# Marketing: Creamed Honey VS Spun Honey VS Whipped Honey



## Camp9

Were going to go with spun honey for the name, I think it will acomplish the goals your looking for at least in this neck of the woods. Hopeing to come up with a combination that will go with our wine and meads we sell.

Camp


----------



## deknow

personally, i prefer "crystallized"....as this is what honey does of it's own accord. creamed, spun, (and "heated and filtered so it won't crystallize for that matter) all speak of "processing" that is done to the honey, whereas crystallized, to me, speaks of what liquid honey does on it's own...it's natural, stable state (as natural as liquid honey outside of the comb can be).

deknow


----------



## arthur

how about "crystal-smooth honey"?


----------



## Chef Isaac

Dek:

Good point.

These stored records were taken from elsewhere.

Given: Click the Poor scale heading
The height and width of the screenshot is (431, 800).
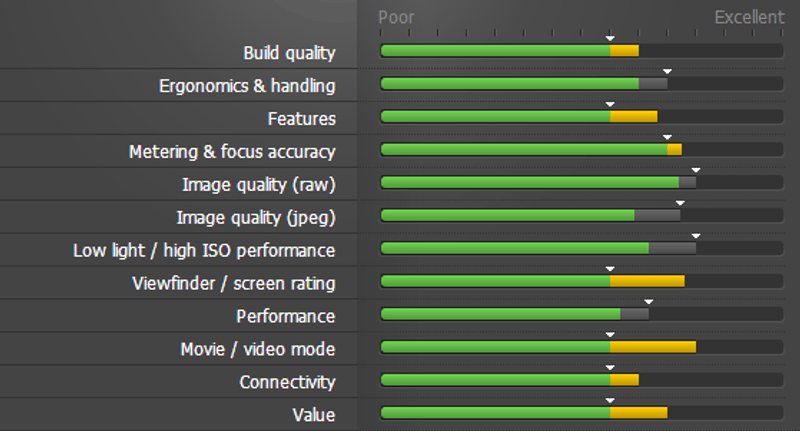Looking at the screenshot, I should coord(396,17).
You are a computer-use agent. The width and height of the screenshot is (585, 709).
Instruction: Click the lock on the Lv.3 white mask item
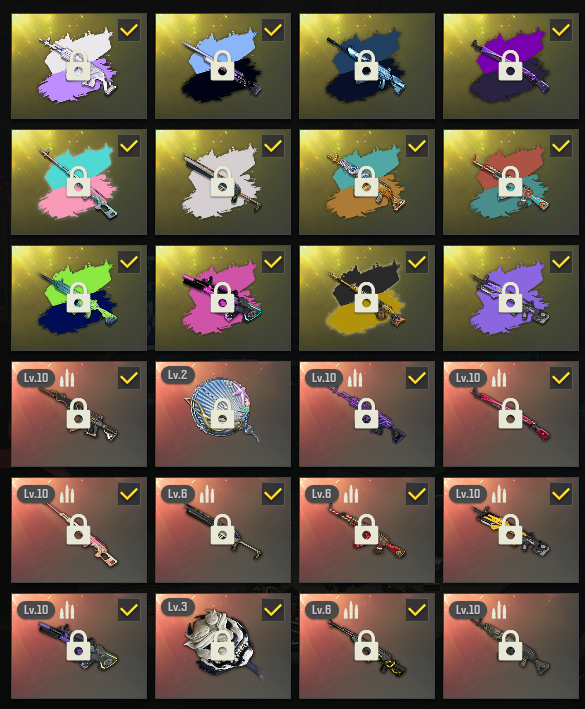coord(222,646)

I do not heat the honey to make the creamed honey. I do it a little different. I add the seed and mix it in. Bottle it and let it set. 

To me, I can control the hardness of the crystals. I would not call this processesing. Processesing means a lot of things. Heck, by taking out the frames and extrxacting, that can be called processesing. 

Just some thoughts.


----------



## Jesse

It kind of depends on which battle you are trying to fight as far as people's ignorance to what your product is and the process at which it is attained.

I personally like chef's "spun" name - but deknow does have a good point. It matters what your costumers think as well as what information you can provide to put their concerns to rest. 

To some the word cream may be a + or a -. The word Cream is used in marketing differently now - in the old days of the dairy farms it spoke of high quality - the higher the cream the better the milk, ice cream - presently it sounds like something you're adding to not make it "natural"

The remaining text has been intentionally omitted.